## Excerpted data
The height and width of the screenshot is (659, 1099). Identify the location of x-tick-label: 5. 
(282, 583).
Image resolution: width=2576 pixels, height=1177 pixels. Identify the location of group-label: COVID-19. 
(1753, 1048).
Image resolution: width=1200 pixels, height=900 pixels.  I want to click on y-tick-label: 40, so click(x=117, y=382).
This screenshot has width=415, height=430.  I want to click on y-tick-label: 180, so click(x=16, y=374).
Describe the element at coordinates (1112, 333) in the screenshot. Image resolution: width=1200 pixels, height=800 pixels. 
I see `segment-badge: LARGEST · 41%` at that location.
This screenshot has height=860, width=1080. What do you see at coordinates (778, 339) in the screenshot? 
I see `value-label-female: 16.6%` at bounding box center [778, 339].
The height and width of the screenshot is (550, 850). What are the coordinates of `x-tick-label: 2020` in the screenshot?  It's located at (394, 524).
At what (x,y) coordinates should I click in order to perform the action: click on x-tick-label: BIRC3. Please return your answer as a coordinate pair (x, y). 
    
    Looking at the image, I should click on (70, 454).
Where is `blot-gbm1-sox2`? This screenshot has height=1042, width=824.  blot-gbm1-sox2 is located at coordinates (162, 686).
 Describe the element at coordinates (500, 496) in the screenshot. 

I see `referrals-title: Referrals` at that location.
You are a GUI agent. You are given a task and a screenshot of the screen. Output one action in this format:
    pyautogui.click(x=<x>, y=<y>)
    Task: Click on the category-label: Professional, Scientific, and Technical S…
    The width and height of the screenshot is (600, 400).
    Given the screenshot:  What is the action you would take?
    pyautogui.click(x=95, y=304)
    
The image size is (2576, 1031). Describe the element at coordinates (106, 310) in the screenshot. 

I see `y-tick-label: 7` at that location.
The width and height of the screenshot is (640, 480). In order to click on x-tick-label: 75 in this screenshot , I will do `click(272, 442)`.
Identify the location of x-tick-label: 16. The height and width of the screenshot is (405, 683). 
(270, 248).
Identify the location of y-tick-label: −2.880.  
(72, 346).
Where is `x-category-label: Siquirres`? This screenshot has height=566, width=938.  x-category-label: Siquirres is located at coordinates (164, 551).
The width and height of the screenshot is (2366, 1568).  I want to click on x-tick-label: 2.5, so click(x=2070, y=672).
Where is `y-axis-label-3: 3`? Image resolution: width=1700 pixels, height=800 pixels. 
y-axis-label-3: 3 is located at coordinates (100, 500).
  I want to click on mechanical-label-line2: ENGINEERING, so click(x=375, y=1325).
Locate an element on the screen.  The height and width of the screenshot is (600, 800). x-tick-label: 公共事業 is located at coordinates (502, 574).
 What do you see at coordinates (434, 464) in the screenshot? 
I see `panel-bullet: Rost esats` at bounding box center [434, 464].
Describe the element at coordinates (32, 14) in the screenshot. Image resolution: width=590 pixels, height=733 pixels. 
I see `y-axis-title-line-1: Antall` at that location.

## Aim of the task
Return all of the records above word for word, without changing anything.

## Task result
The height and width of the screenshot is (659, 1099). Identify the location of x-tick-label: 5. 
(282, 583).
Image resolution: width=2576 pixels, height=1177 pixels. Identify the location of group-label: COVID-19. 
(1753, 1048).
Image resolution: width=1200 pixels, height=900 pixels.  I want to click on y-tick-label: 40, so click(x=117, y=382).
This screenshot has width=415, height=430.  I want to click on y-tick-label: 180, so click(x=16, y=374).
Describe the element at coordinates (1112, 333) in the screenshot. Image resolution: width=1200 pixels, height=800 pixels. 
I see `segment-badge: LARGEST · 41%` at that location.
This screenshot has height=860, width=1080. What do you see at coordinates (778, 339) in the screenshot? 
I see `value-label-female: 16.6%` at bounding box center [778, 339].
The height and width of the screenshot is (550, 850). What are the coordinates of `x-tick-label: 2020` in the screenshot?  It's located at (394, 524).
At what (x,y) coordinates should I click in order to perform the action: click on x-tick-label: BIRC3. Please return your answer as a coordinate pair (x, y). 
    
    Looking at the image, I should click on (70, 454).
Where is `blot-gbm1-sox2`? This screenshot has height=1042, width=824.  blot-gbm1-sox2 is located at coordinates (162, 686).
 Describe the element at coordinates (500, 496) in the screenshot. 

I see `referrals-title: Referrals` at that location.
You are a GUI agent. You are given a task and a screenshot of the screen. Output one action in this format:
    pyautogui.click(x=<x>, y=<y>)
    Task: Click on the category-label: Professional, Scientific, and Technical S…
    The width and height of the screenshot is (600, 400).
    Given the screenshot:  What is the action you would take?
    pyautogui.click(x=95, y=304)
    
The image size is (2576, 1031). Describe the element at coordinates (106, 310) in the screenshot. 

I see `y-tick-label: 7` at that location.
The width and height of the screenshot is (640, 480). In order to click on x-tick-label: 75 in this screenshot , I will do `click(272, 442)`.
Identify the location of x-tick-label: 16. The height and width of the screenshot is (405, 683). 
(270, 248).
Identify the location of y-tick-label: −2.880.  
(72, 346).
Where is `x-category-label: Siquirres`? This screenshot has height=566, width=938.  x-category-label: Siquirres is located at coordinates (164, 551).
The width and height of the screenshot is (2366, 1568).  I want to click on x-tick-label: 2.5, so click(x=2070, y=672).
Where is `y-axis-label-3: 3`? Image resolution: width=1700 pixels, height=800 pixels. 
y-axis-label-3: 3 is located at coordinates (100, 500).
  I want to click on mechanical-label-line2: ENGINEERING, so click(x=375, y=1325).
Locate an element on the screen.  The height and width of the screenshot is (600, 800). x-tick-label: 公共事業 is located at coordinates (502, 574).
 What do you see at coordinates (434, 464) in the screenshot? 
I see `panel-bullet: Rost esats` at bounding box center [434, 464].
Describe the element at coordinates (32, 14) in the screenshot. Image resolution: width=590 pixels, height=733 pixels. 
I see `y-axis-title-line-1: Antall` at that location.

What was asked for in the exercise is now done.